▶ _TAREFAS A CUMPRIR_:
A) Transcreva do texto sobre o filme “Como nossos pais” o trecho que começa em “Acima uma descrição” e termina em “relação com a mãe.”.
B) Responda com base no texto sobre o filme “Como nossos pais”:
(i) Quem dirigiu o filme?
(ii) Quantas filhas Rosa tem, segundo a sinopse?
(iii) Na conversa, com qual relação de Rosa a pessoa diz ter ficado mais afetada?
C) Retome o texto sobre o filme “Como nossos pais” logo depois da última frase apresentada.

▶ _TRECHO FORNECIDO_:
—————
Acima uma descrição pessoal do filme “Como nossos pais”, de Lais Bodanzky, mesma diretora de “Bicho de 7 cabeças”, lembram? A seguir uma das sinopses:

“Rosa é uma mulher que quer ser perfeita em todas suas obrigações: como profissional, mãe, filha, esposa e amante. Quanto mais tenta acertar, mais tem a sensação de estar errando. Filha de intelectuais dos anos 70 e mãe de duas meninas pré-adolescentes, ela se vê pressionada pelas duas gerações que exigem que ela seja engajada, moderna e onipresente, uma super-mulher sem falhas nem vontades próprias”.

...e a seguir nossas conversas:

- Eu fiquei muito mais afetada com o lance da relação da Rosa com a mãe do que na relação dela com o marido. Me parece até que os conflitos na relação com o marido são, em grande parte, decorrentes dessa matriz feminina construída na relação com a mãe.
—————
▶ _INFORMAÇÕES REGISTRADAS_:
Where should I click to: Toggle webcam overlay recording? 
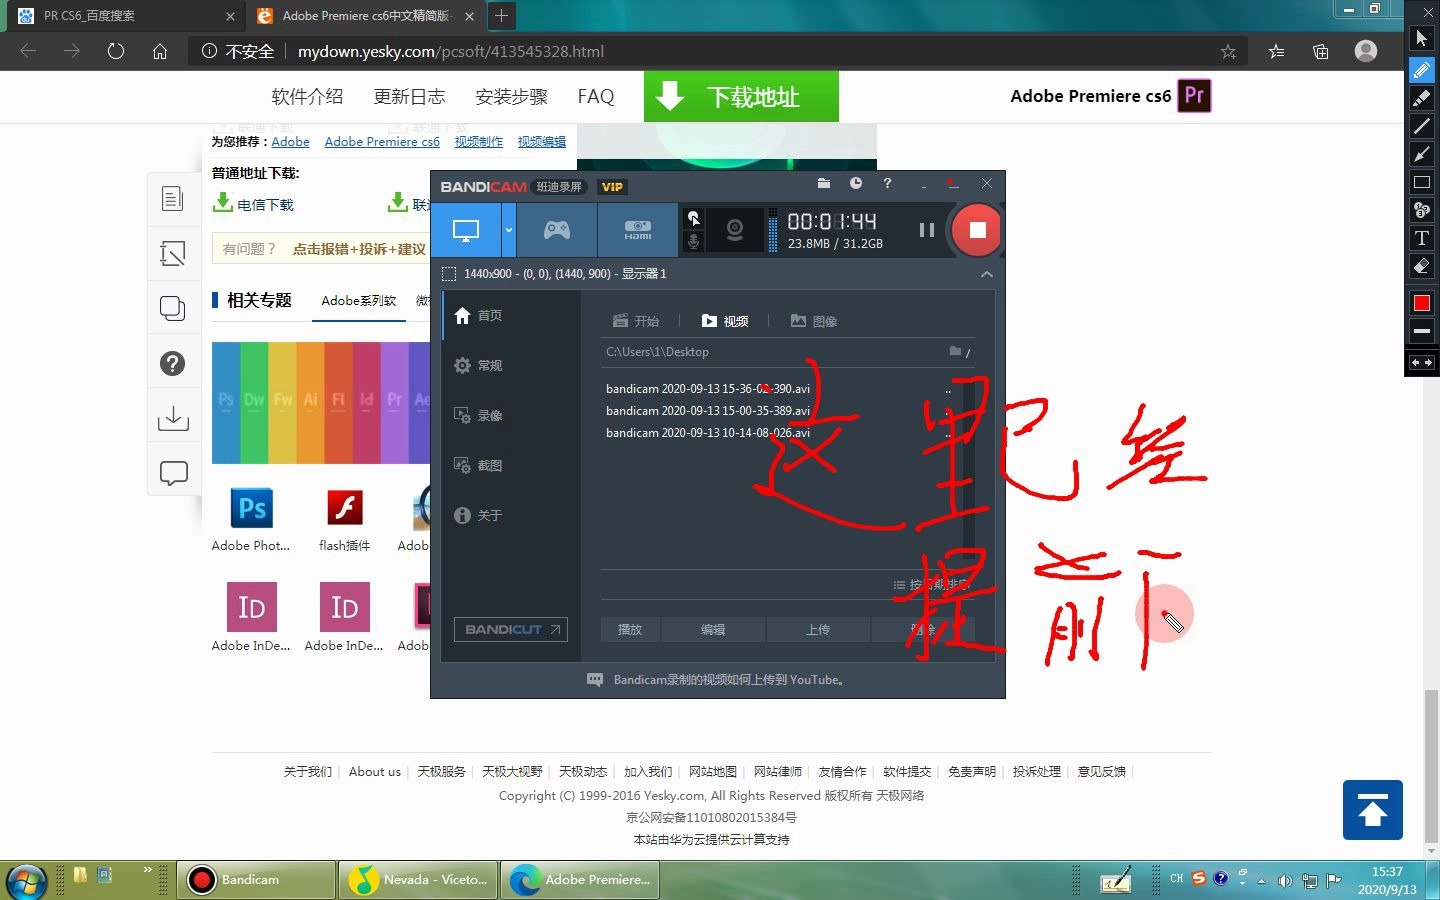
—————
▶ _RESULTADOS POR TAREFA_:
A)
Acima uma descrição pessoal do filme “Como nossos pais”, de Lais Bodanzky, mesma diretora de “Bicho de 7 cabeças”, lembram? A seguir uma das sinopses:

“Rosa é uma mulher que quer ser perfeita em todas suas obrigações: como profissional, mãe, filha, esposa e amante. Quanto mais tenta acertar, mais tem a sensação de estar errando. Filha de intelectuais dos anos 70 e mãe de duas meninas pré-adolescentes, ela se vê pressionada pelas duas gerações que exigem que ela seja engajada, moderna e onipresente, uma super-mulher sem falhas nem vontades próprias”.

...e a seguir nossas conversas:

- Eu fiquei muito mais afetada com o lance da relação da Rosa com a mãe do que na relação dela com o marido. Me parece até que os conflitos na relação com o marido são, em grande parte, decorrentes dessa matriz feminina construída na relação com a mãe.

B)
(i) Lais Bodanzky.
(ii) Duas meninas pré-adolescentes.
(iii) A relação de Rosa com a mãe.

C)
- Eu estou no sanduiche... rsrs... conflitos como filha e como mãe... tento fazer tudo para agradar minha mãe, pra ser “quem ela queria que eu fosse”... claro que não tenho êxito nesse projeto... rsrs... pois só o teria se fosse perfeita... e ela aproveita de qualquer virgulazinha, qualquer deslize, para me “arrasar”... sutilmente me diz que não passo perto de nenhuma das sobrinhas, tão dedicadas com suas mães (sou filha única, pra piorar...). E fico oscilando entre a raiva dela e a culpa de não ser a filha que ela queria... e dá-lhe sofrimento.

- E a culpa está pertinho da onipotência não é? são dois lados da mesma moeda... e desemboca na desumanização... pois, enquanto mãe, “digo” pra minha filha, profissional e mãe da melhor qualidade, que ela “falha” como dona de casa... e, mesmo quando não quero dizer, ela “entende” que estou dizendo... e, claro, combate isso agressivamente... e está aberto o conflito... e ficamos, as duas, como na metáfora da pantera presa na rede, se debatendo e cada vez mais se prendendo, sem perceber o movimento certeiro que a levaria à liberdade.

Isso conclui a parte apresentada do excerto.